About this task | For each entry below, copy the text exactly and leave out any picture.

+ + +

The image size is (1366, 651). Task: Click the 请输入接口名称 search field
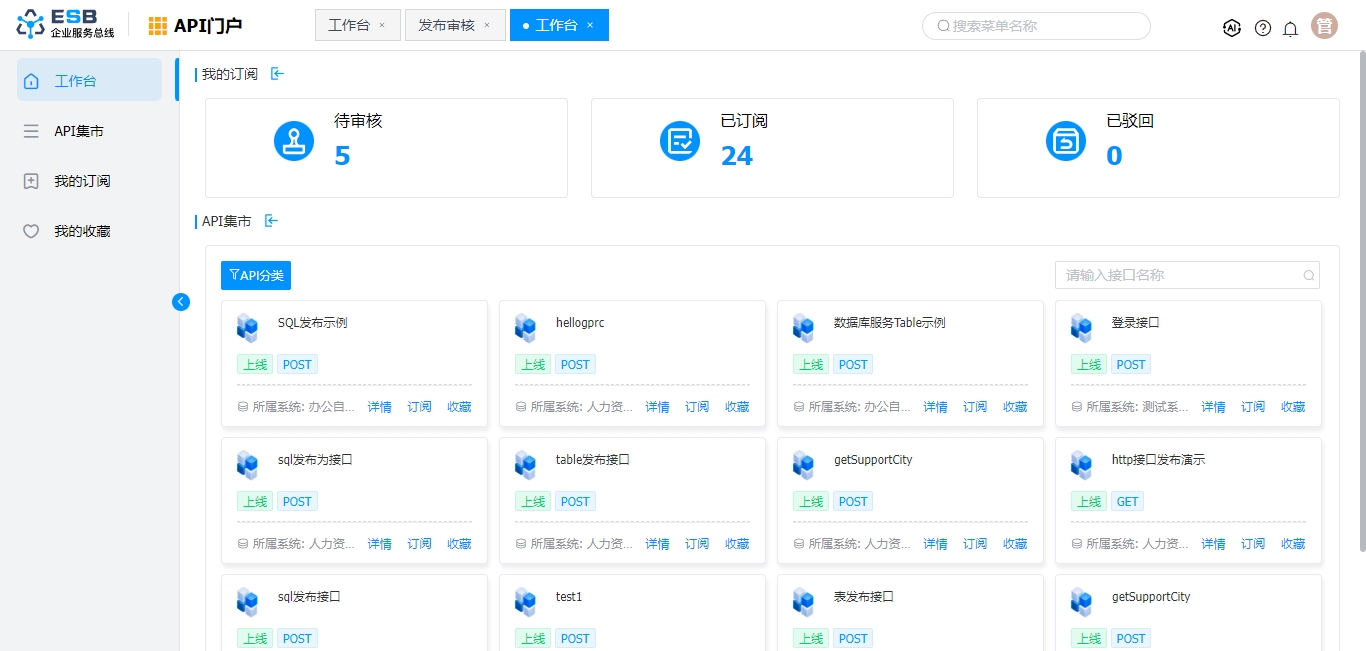click(x=1180, y=275)
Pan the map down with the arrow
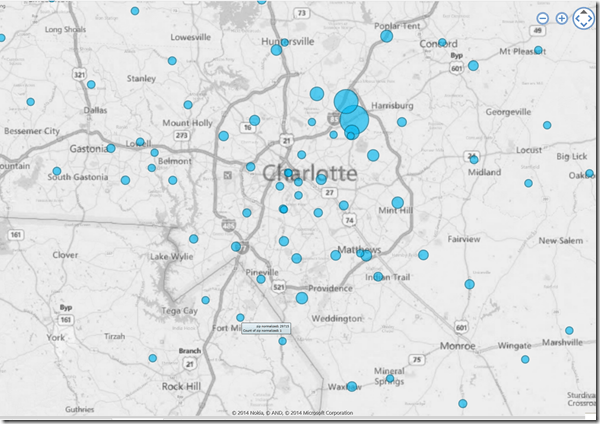Viewport: 600px width, 424px height. pyautogui.click(x=583, y=26)
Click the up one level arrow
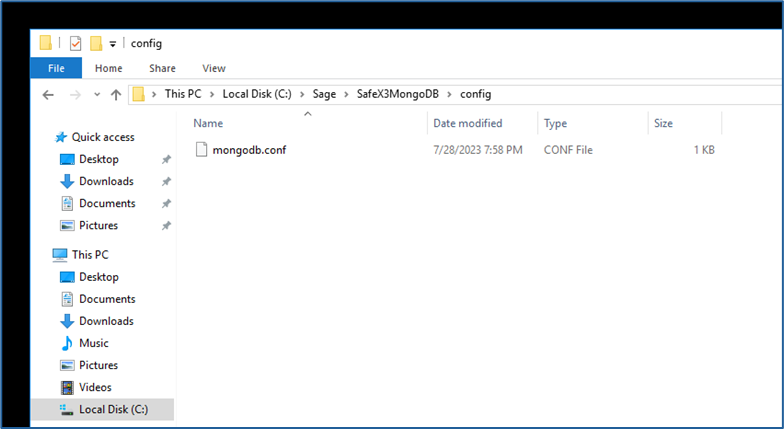This screenshot has height=429, width=784. [116, 94]
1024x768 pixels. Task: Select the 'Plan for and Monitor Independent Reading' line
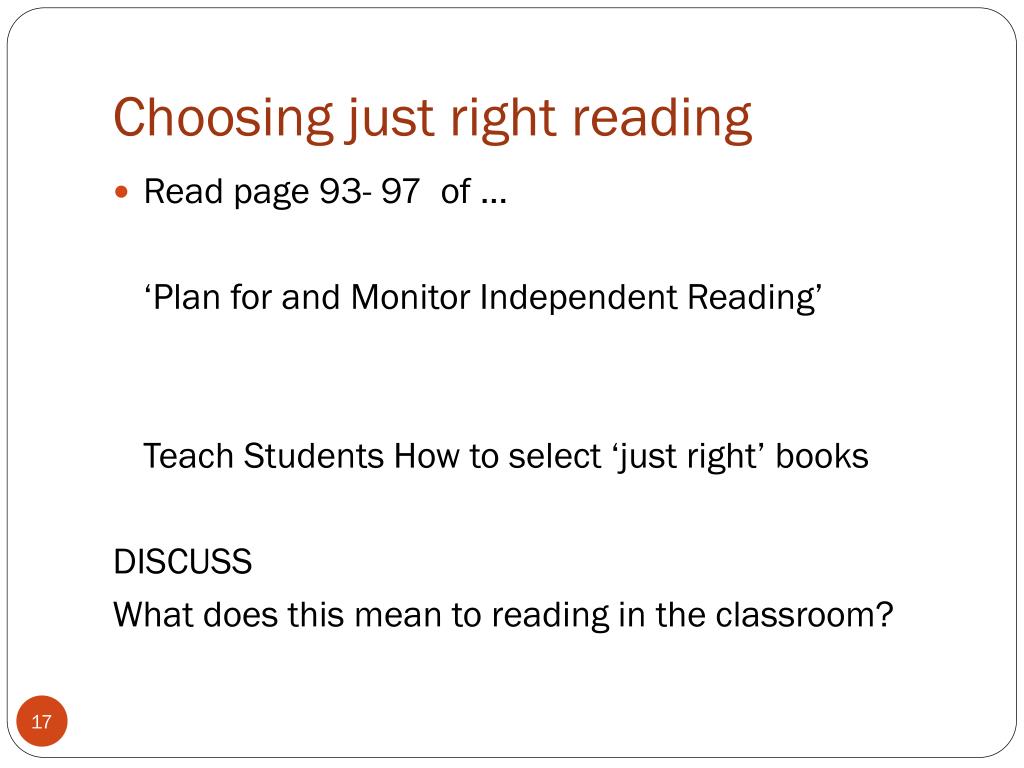tap(483, 298)
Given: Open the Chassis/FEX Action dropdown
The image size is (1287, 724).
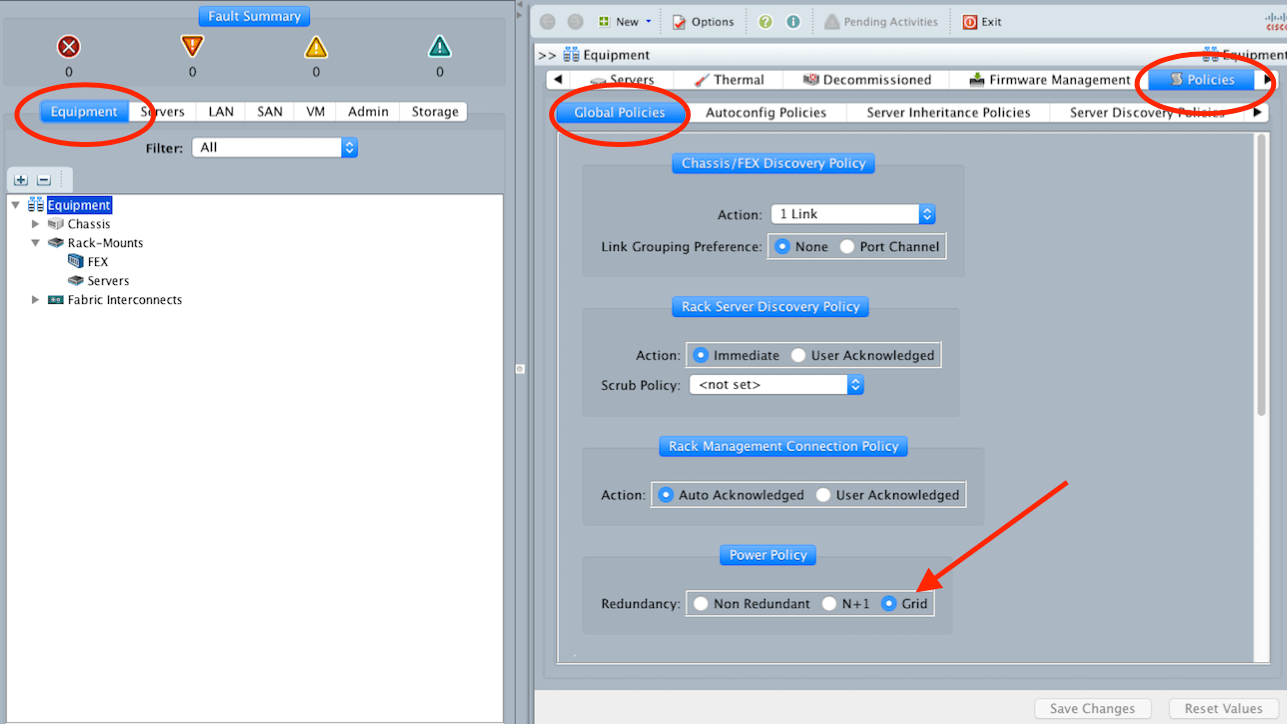Looking at the screenshot, I should (x=852, y=214).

+ + +

Reply to the task |
The image size is (1366, 651). Task: Click the 请输入接口名称 search field
click(x=1180, y=275)
Pan the map down with the arrow
Viewport: 600px width, 424px height. pyautogui.click(x=583, y=26)
Click the up one level arrow
This screenshot has height=429, width=784. [116, 94]
1024x768 pixels. Task: Select the 'Plan for and Monitor Independent Reading' line
tap(483, 298)
Given: Open the Chassis/FEX Action dropdown
The image size is (1287, 724).
Looking at the screenshot, I should (x=852, y=214).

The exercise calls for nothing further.